It's almost impossible not to come across a story every day about another victim of the opioid/mental health crisis that is devastating cities around the globe.
This ongoing tragedy encompasses so many issues and has so many facets but at the end of the day it is a tragedy of people. Real people who have real stories and whose stories have elements that anyone can relate too.
So, what makes a person succumb to pain, depression and despair? Why are some people able to stay clean and others can't break free? The answer is not always the same, neither is the end of each persons tale. Taking a page from a true life news article, singer/songwriter Steve Murphy embraces the idea of the person behind the byline in a short story centering on Mark; a homeless man who battles his personal demons, usually without much success.
From the opening of Foul Play is Not Suspected Murphy asks the questions we should ask and take the time to think about. The characters of this short story could be anybody and like anybody, they have twists and turns in their lives; as well as a desire to find the best lives for themselves.
The crisis' of drugs and depression often go hand in hand and by no means can be put into a box or a quick article but the authors considerable talent allows him to illustrate an accurate and savvy picture of how these problems affect all people in society.

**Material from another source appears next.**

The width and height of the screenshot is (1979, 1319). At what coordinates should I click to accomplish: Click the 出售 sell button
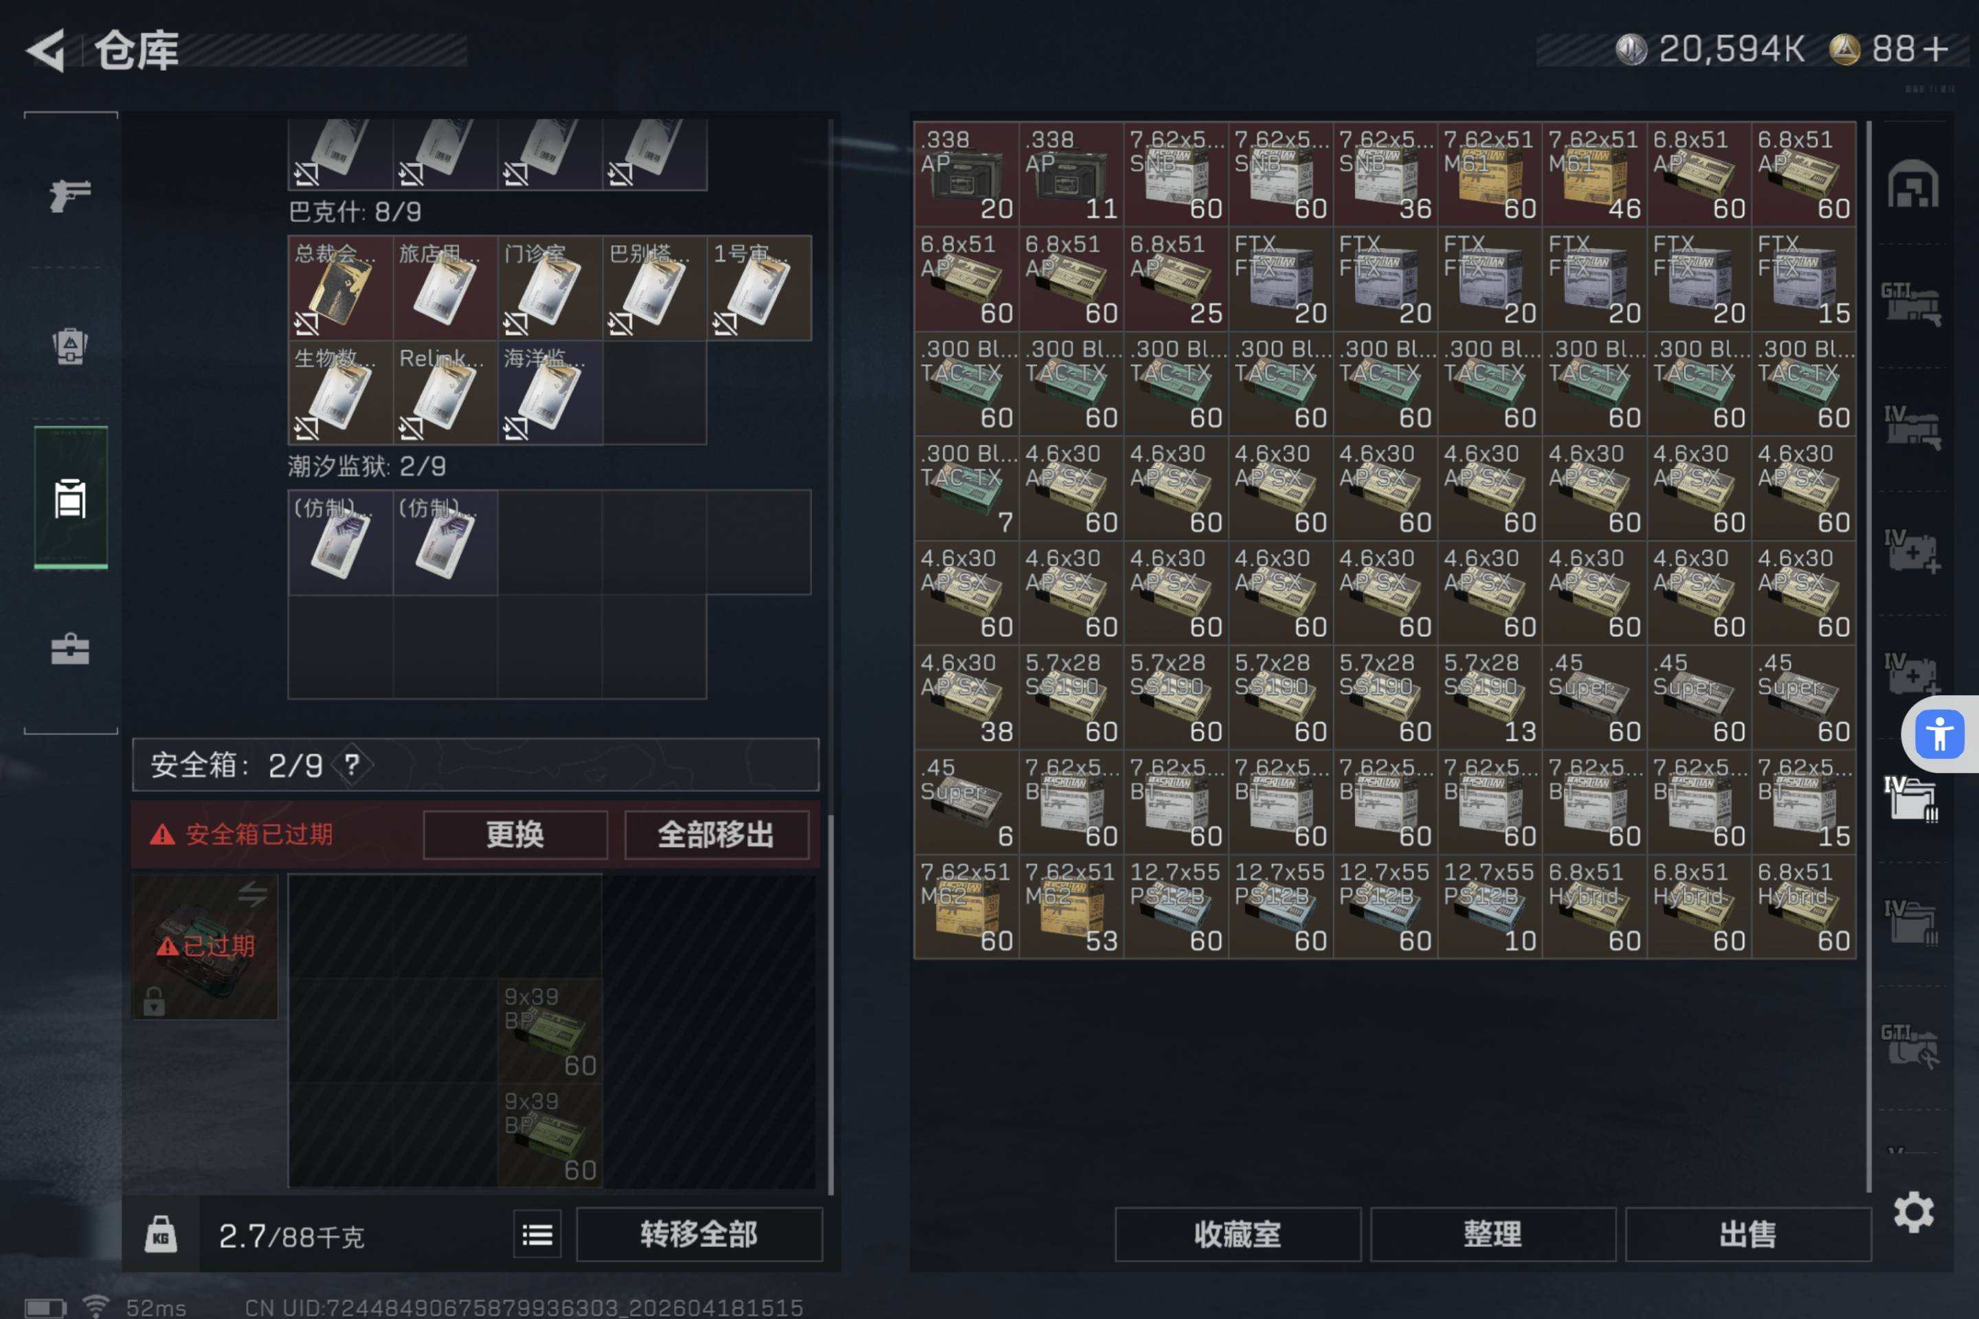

At the center of Foul Play is Not Suspected is Mark an everyday man who becomes the symbol of a life interrupted by darkness and bad decisions and the inability to get past his addiction. But, there are more layers to Mark and to Murphy's story in general. Thankfully, the message is not lost in complexity nor overwritten to prove a point. His vision stays true to the message and is clear as well as impactful.
Steve Murphy closes the story with links and ideas to be more active, as well as a link to the original article and a link to an informative article about the health risks of opioids.
Reading stories like Foul Play is Not Suspected will help put the right take on this overwhelming problem and should be part of any book club. A longer version of the story would have been wonderful.